[Records from a dataset]
== Segment start ==

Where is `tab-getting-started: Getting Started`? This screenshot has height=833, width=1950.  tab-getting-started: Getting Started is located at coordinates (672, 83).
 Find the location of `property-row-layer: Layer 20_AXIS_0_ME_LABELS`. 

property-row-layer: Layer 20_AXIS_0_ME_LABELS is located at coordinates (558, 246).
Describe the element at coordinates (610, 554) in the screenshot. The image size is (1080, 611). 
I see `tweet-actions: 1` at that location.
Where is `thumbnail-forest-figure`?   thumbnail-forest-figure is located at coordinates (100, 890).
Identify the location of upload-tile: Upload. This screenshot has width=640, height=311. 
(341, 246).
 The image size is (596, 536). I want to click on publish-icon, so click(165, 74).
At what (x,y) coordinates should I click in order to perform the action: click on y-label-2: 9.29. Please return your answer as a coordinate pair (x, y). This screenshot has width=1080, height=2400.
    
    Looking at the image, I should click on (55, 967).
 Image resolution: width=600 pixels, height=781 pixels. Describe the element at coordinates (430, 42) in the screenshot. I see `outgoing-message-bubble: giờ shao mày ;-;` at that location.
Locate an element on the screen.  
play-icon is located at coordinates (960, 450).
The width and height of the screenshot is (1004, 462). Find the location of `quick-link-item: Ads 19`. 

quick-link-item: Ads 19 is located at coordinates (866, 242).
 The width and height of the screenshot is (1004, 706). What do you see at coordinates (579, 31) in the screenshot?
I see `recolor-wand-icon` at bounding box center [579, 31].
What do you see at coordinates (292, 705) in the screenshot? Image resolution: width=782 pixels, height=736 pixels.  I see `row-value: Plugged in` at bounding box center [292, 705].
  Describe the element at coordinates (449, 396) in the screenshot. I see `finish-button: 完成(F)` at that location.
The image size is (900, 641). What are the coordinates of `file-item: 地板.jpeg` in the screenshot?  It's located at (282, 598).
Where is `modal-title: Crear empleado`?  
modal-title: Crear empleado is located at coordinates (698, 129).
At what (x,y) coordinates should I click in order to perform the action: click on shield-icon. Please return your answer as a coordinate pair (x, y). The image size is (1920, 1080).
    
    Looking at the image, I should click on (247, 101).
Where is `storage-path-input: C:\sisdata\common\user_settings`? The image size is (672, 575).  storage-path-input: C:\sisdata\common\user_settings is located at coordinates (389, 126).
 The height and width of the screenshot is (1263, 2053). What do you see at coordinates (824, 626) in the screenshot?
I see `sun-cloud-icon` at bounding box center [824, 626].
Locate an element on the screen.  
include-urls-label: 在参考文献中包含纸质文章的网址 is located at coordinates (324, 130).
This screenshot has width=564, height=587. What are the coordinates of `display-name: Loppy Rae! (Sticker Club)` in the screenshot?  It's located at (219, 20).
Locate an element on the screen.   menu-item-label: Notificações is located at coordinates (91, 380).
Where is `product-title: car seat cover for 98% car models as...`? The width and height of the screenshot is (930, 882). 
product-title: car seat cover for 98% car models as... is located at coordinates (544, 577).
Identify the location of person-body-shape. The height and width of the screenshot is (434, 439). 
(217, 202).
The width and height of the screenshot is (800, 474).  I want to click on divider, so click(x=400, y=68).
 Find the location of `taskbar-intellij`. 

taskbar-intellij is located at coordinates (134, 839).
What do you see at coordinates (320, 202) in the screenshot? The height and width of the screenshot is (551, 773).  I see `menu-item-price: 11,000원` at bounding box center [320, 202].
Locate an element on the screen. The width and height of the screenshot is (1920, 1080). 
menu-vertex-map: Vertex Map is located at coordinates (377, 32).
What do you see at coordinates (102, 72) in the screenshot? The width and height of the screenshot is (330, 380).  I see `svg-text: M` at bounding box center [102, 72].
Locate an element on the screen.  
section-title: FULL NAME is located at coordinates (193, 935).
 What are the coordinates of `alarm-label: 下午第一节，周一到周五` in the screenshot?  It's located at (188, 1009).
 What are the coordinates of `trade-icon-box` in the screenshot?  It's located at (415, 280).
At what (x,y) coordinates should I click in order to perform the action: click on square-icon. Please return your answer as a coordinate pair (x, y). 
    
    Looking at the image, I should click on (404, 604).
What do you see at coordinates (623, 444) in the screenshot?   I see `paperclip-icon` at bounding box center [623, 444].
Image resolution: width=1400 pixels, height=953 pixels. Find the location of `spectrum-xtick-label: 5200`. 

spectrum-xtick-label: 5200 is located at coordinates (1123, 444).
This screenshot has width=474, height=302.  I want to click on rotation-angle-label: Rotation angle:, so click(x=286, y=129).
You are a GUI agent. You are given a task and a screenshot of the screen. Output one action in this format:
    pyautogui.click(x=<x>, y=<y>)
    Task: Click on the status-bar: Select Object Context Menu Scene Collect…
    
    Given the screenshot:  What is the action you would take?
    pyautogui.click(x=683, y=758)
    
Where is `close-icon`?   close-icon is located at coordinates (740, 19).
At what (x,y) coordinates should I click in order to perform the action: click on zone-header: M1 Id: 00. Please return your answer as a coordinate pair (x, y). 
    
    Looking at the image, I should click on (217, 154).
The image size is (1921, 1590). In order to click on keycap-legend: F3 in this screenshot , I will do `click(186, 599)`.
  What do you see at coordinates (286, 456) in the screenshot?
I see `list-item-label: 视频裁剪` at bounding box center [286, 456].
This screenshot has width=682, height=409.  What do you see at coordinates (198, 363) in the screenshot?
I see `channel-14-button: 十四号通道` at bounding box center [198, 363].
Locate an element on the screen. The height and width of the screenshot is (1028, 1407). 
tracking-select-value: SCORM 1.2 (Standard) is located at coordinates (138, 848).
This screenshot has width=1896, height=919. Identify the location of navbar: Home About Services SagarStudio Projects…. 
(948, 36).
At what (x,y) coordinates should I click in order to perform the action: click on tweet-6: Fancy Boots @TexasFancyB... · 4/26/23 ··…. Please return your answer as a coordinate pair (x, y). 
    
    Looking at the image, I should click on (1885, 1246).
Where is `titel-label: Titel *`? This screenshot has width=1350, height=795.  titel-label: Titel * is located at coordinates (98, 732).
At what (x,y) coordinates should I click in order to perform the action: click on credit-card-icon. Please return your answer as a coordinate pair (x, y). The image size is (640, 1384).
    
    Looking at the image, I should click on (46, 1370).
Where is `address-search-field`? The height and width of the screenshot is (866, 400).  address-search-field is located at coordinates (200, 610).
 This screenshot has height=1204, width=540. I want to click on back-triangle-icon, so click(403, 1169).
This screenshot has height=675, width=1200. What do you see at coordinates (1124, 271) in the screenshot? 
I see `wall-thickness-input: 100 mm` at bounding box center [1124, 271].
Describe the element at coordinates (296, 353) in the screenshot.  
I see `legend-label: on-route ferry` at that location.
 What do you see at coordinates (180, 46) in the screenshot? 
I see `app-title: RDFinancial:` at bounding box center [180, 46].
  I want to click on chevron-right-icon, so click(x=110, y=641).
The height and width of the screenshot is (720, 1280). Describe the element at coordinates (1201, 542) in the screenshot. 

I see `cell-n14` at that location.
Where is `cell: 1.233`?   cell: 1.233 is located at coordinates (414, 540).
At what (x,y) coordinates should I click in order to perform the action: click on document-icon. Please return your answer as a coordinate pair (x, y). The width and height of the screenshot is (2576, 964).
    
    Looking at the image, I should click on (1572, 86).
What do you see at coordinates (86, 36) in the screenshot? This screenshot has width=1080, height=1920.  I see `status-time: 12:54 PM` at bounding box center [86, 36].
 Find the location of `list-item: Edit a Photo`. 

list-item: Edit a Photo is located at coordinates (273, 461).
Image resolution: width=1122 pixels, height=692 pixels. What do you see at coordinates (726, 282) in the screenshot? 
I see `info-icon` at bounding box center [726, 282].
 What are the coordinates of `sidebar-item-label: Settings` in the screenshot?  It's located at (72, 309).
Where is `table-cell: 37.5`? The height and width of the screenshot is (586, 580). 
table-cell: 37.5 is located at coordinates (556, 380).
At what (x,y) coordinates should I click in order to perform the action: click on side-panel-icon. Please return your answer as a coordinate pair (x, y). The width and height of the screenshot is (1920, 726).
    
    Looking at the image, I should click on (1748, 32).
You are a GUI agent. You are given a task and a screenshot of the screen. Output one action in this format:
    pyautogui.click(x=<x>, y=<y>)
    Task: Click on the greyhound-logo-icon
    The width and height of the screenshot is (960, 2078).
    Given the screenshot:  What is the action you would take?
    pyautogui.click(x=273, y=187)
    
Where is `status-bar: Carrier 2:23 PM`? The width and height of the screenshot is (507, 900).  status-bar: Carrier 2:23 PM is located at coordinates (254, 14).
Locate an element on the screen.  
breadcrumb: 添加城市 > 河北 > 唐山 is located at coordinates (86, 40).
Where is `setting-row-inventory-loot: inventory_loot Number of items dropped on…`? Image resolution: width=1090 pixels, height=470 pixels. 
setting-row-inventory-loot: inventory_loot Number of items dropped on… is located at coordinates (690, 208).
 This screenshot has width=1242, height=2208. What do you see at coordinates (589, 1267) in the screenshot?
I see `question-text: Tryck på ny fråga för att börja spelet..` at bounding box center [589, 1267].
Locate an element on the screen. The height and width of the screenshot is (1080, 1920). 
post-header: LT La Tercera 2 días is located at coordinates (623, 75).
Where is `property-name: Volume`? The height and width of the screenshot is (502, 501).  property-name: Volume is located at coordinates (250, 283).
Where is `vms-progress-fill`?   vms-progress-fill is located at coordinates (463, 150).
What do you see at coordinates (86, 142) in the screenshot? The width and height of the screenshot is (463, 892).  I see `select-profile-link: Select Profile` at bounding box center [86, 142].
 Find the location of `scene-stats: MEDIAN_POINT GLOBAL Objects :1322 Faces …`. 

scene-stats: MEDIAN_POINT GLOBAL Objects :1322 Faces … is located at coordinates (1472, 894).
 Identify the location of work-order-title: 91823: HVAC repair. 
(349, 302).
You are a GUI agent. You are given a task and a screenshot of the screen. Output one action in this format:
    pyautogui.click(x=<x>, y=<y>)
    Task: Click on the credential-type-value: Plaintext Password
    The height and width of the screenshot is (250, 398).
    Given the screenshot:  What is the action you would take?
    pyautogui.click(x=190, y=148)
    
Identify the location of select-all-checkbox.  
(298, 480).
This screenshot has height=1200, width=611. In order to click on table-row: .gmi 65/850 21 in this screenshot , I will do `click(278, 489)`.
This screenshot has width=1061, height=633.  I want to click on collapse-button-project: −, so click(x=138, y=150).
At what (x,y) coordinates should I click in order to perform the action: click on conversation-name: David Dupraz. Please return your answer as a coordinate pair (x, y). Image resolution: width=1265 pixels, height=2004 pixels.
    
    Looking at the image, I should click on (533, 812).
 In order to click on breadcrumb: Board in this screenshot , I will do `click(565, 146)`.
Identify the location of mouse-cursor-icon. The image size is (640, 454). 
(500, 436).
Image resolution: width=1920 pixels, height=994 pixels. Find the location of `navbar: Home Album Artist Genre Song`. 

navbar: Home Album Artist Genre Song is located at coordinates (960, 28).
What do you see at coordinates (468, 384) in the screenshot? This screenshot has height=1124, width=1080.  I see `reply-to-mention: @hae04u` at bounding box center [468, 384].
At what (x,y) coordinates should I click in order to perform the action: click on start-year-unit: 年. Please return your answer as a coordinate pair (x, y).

== Segment end ==

Assignment:
Show every line of the listing above that contains the string "status".

Result:
    Task: Click on the status-bar: Select Object Context Menu Scene Collect…
What do you see at coordinates (86, 36) in the screenshot? This screenshot has width=1080, height=1920.  I see `status-time: 12:54 PM` at bounding box center [86, 36].
Where is `status-bar: Carrier 2:23 PM`? The width and height of the screenshot is (507, 900).  status-bar: Carrier 2:23 PM is located at coordinates (254, 14).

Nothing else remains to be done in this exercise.